German Foreign Minister Frank-Walter Steinmeier said the appointment of Bernd Muetzelburg, currently ambassador to New Delhi, underlined Berlin’s stance that regional neighbours had to be involved in efforts to bring peace to Afghanistan.
“After the elections in the United States, the U.S. government made clear that we will be dealing more with a regional approach in Afghanistan,” Steinmeier said.
“Mr Muetzelburg will be the contact person for U.S. envoy Mr Holbrooke who asked us during the Munich Security Conference last weekend to appoint a contact person. I assume that other European countries will do the same,” he said.
Obama has pledged to make Afghanistan a foreign policy priority.
Washington is considering sending up to 25,000 more troops to Afghanistan, but also increasing spending on development assistance to undercut the insurgency now entrenched in the south and east and spreading north and west.
Germany has a parliamentary mandate to send up to 4,500 troops to Afghanistan as part of a NATO mission, and around 3,500 soldiers are deployed at present.

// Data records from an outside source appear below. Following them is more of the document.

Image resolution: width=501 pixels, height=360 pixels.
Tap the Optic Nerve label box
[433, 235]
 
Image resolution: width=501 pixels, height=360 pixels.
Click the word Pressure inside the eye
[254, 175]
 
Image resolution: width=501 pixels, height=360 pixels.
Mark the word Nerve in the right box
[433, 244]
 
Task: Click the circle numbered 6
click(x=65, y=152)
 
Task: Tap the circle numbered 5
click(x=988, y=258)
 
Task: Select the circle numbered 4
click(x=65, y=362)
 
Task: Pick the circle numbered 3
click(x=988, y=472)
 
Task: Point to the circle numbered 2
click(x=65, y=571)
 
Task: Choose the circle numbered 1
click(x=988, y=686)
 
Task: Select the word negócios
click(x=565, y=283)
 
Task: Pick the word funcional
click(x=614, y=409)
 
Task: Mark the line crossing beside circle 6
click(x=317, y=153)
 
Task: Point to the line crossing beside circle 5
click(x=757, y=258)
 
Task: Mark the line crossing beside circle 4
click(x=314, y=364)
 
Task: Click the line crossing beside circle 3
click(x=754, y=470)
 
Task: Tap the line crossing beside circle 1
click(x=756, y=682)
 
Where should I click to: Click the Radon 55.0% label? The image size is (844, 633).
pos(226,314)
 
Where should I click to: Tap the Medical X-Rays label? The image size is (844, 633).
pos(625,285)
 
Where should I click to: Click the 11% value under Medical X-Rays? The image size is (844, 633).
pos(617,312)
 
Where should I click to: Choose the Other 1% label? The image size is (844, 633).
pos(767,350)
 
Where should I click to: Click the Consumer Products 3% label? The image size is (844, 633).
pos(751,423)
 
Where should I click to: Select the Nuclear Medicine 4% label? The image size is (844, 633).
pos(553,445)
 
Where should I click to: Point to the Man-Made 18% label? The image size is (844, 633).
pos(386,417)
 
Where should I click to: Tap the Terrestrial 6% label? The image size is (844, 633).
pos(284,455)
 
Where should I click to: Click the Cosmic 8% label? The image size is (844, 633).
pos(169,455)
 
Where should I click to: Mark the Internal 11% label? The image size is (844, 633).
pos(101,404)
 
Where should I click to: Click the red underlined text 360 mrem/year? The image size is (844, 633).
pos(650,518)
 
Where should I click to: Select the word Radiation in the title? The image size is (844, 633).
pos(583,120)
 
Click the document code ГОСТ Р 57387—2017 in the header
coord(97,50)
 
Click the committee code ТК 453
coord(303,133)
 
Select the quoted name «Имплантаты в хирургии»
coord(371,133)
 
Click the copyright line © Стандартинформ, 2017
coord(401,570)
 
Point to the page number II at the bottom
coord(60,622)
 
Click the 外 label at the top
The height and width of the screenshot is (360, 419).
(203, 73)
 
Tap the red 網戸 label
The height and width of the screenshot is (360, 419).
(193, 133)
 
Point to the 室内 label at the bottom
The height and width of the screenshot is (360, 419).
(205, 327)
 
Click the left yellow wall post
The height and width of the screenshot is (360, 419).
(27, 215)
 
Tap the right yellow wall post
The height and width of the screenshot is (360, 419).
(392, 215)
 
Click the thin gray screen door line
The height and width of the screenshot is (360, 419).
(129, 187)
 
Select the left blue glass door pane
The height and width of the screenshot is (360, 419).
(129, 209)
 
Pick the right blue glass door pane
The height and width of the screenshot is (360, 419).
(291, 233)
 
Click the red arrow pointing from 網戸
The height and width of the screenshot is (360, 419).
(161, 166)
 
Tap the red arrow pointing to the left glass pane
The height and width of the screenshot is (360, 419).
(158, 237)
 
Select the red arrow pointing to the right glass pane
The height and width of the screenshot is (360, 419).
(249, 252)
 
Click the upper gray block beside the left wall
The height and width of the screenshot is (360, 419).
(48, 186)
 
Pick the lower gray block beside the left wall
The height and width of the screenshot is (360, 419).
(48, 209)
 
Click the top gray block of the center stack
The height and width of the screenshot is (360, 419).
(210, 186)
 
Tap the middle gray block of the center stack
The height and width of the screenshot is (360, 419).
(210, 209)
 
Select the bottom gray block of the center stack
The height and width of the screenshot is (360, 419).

But Berlin says that military action alone will not solve the conflict and defends civilian reconstruction efforts.
Muetzelburg, 64, said Afghanistan was the biggest challenge the international community was facing at the moment.
“I’m looking forward to maybe working even closer with the U.S. government,” said Muetzelburg, who will be based in Berlin.
News of Muetzelburg’s appointment created a stir in Berlin over the weekend, with some media saying Chancellor Angela Merkel was unhappy about the decision by Steinmeier’s ministry.
Muetzelburg, 64, was an influential foreign policy adviser to former German Chancellor Gerhard Schroeder at a time when Berlin clashed with Washington over the U.S.-led invasion of Iraq and Germany forged close relations with Russia.
The conservative Merkel and the Social Democratic Steinmeier, who rule in an uneasy grand coalition government, are to face each other in an election in September.
Merkel’s spokesman Ulrich Wilhelm told a news conference he welcomed Muetzelburg’s appointment, but added that the chancellery had been informed about his nomination but that the appointment had not been coordinated.